丁光耀自然明白他的小心思,嘆了口氣道:“喬巖,我這個書記不好當啊。”
喬巖理解他的苦衷,寬慰道:“丁書記,每個人層次不一樣,看問題辦事情的角度自然不一樣。您一直講格局,有些人的格局還停留在馬斯洛需求理論的初級階段,和他大談自我價值實現,無疑是對牛……想要調整到同一個頻率,確實很難。”

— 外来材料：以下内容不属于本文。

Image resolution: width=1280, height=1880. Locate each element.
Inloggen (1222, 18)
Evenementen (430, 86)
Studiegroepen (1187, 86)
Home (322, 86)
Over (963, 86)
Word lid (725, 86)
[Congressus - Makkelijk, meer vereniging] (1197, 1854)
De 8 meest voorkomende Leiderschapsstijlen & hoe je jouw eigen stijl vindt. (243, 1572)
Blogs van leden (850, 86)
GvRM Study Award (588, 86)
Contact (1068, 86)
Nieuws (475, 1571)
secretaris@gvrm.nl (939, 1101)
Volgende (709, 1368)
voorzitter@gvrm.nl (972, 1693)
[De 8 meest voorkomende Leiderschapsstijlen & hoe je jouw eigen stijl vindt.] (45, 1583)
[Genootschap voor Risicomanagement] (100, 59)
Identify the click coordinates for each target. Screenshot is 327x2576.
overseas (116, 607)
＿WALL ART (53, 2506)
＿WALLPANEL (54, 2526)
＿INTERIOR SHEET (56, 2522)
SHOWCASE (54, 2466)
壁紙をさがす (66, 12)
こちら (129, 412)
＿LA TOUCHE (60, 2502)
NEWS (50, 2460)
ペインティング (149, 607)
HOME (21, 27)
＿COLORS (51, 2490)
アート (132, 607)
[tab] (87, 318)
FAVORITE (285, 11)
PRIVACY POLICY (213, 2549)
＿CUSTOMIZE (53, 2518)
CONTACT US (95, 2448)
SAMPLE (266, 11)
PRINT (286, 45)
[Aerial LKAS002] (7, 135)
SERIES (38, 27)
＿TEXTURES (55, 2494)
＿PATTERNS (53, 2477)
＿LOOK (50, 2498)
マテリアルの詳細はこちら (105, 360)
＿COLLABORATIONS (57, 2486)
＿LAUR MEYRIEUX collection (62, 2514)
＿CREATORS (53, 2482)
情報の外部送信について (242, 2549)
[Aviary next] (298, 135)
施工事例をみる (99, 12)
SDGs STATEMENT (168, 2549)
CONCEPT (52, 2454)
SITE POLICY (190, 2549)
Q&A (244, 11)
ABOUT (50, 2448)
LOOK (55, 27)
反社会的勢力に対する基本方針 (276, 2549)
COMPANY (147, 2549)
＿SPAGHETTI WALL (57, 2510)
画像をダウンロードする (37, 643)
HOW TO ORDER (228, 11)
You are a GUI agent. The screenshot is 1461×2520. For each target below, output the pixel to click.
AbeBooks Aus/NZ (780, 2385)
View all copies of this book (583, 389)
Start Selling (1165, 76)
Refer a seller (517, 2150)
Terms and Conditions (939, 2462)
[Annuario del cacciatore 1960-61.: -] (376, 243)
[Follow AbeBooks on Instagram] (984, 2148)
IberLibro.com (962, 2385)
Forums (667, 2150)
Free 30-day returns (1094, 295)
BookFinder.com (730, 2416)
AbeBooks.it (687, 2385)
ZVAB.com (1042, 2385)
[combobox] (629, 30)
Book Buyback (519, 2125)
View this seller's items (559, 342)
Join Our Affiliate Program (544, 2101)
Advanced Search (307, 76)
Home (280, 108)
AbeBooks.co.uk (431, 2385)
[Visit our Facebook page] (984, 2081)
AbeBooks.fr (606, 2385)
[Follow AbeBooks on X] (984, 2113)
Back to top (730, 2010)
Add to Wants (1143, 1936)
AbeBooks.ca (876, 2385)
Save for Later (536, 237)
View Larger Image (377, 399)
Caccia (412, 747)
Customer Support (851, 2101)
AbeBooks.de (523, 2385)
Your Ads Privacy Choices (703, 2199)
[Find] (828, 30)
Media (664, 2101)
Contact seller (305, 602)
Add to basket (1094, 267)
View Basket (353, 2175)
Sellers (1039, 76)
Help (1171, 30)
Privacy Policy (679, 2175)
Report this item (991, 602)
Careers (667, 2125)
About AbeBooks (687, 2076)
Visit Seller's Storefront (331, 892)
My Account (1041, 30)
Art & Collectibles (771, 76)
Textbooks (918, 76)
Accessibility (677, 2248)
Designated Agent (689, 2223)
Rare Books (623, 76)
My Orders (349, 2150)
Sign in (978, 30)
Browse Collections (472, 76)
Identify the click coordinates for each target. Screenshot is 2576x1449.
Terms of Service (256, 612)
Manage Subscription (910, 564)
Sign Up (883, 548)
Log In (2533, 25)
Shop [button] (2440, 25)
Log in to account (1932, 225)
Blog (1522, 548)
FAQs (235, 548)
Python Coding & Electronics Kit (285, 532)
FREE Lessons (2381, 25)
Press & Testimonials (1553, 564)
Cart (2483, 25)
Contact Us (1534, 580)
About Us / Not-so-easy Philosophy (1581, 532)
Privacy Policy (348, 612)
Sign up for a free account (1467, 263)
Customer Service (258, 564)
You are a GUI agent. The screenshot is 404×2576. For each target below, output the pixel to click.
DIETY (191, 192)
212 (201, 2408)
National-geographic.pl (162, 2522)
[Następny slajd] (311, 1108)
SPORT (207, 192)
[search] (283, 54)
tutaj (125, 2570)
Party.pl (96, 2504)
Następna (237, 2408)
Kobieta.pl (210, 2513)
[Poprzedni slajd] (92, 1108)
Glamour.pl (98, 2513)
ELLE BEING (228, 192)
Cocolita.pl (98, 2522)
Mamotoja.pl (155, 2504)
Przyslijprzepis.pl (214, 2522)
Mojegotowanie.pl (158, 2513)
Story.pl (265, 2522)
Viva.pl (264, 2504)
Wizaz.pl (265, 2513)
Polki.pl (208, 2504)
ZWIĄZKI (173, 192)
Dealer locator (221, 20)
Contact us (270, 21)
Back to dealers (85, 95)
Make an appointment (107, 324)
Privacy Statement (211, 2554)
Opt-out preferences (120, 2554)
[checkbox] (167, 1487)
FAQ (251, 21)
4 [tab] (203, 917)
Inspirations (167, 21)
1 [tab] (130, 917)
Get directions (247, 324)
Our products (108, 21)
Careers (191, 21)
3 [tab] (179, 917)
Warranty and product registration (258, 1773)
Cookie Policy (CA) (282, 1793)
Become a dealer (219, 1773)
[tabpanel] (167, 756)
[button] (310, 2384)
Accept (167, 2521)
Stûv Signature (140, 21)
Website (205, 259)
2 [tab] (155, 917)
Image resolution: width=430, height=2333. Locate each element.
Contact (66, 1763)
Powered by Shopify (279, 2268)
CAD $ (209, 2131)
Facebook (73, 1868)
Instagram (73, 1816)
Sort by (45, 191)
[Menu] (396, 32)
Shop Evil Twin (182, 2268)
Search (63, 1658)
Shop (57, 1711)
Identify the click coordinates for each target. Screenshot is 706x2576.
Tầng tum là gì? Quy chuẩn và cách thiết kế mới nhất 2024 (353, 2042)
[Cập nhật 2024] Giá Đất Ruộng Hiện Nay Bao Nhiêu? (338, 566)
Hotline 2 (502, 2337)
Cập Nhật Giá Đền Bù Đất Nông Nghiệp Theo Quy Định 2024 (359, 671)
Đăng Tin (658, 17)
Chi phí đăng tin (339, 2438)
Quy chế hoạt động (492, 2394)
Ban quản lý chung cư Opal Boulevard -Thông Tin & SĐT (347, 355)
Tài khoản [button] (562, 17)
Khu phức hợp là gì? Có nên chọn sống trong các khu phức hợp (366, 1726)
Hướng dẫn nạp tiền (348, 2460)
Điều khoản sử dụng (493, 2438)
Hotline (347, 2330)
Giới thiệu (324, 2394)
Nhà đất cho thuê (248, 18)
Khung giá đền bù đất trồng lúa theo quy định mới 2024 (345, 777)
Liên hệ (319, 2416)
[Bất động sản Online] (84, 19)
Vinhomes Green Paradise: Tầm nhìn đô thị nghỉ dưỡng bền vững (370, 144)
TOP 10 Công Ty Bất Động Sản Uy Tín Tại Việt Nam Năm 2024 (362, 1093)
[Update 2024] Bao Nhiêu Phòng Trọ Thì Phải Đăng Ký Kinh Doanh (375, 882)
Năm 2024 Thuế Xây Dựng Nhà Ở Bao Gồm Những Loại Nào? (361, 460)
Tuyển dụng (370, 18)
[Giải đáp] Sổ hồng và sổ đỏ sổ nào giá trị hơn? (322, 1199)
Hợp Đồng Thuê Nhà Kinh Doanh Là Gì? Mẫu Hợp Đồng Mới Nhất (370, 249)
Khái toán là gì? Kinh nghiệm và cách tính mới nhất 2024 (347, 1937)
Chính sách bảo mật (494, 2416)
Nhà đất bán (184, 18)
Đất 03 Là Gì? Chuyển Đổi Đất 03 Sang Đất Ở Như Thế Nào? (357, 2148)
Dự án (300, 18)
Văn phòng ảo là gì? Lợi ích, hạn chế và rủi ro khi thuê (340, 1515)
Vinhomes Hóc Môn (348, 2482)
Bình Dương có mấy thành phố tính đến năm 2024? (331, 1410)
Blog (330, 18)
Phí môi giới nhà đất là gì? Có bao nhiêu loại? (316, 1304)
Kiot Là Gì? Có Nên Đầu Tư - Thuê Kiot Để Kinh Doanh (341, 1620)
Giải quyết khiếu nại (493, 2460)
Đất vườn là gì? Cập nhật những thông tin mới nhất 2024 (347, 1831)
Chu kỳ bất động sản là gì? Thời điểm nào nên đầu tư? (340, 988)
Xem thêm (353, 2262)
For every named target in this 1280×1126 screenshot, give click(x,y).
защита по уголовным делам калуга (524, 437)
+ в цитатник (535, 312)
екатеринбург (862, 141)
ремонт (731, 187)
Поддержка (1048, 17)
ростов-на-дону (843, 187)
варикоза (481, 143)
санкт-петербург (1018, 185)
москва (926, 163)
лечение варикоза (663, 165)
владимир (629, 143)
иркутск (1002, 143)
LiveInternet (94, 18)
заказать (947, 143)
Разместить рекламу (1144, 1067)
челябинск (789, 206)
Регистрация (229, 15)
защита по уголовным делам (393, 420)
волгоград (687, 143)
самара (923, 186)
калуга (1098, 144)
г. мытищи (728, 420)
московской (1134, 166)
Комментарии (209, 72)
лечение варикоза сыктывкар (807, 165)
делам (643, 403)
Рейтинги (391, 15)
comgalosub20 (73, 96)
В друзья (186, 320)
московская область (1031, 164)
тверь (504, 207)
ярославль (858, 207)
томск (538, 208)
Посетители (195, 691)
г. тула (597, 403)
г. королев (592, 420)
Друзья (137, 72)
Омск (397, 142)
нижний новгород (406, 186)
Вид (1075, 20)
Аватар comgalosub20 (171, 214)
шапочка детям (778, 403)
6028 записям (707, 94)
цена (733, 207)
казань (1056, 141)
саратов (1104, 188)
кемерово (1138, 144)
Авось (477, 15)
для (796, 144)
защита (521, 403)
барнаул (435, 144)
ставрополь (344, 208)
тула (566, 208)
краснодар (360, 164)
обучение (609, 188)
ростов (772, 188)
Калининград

丁光耀笑了,指著沙發道:“別站著,坐下聊。以后只有咱倆的時候,沒必要那么拘束,隨便點。還有,我有什么問題一定要及時提出來。你就當作一面鏡子,讓我時時刻刻看到自己的問題。好比剛才,我們爭執的時候,你應該出面制止。”
丁光耀如此說,顯然意識到自己有些沖動。喬巖坐下道:“我倒覺得,您心里有氣沒必要壓著,發泄出來反而好受一些。您是縣委書記,在金安縣有著絕對權威,這點誰都不能挑戰。有些人不懂規矩,那就通過修改規則來約束。一個機器的運轉,不能因為一顆螺絲的松動而停機,只要還能用,要么擰緊,要么焊死,實在不行綁個鐵絲。”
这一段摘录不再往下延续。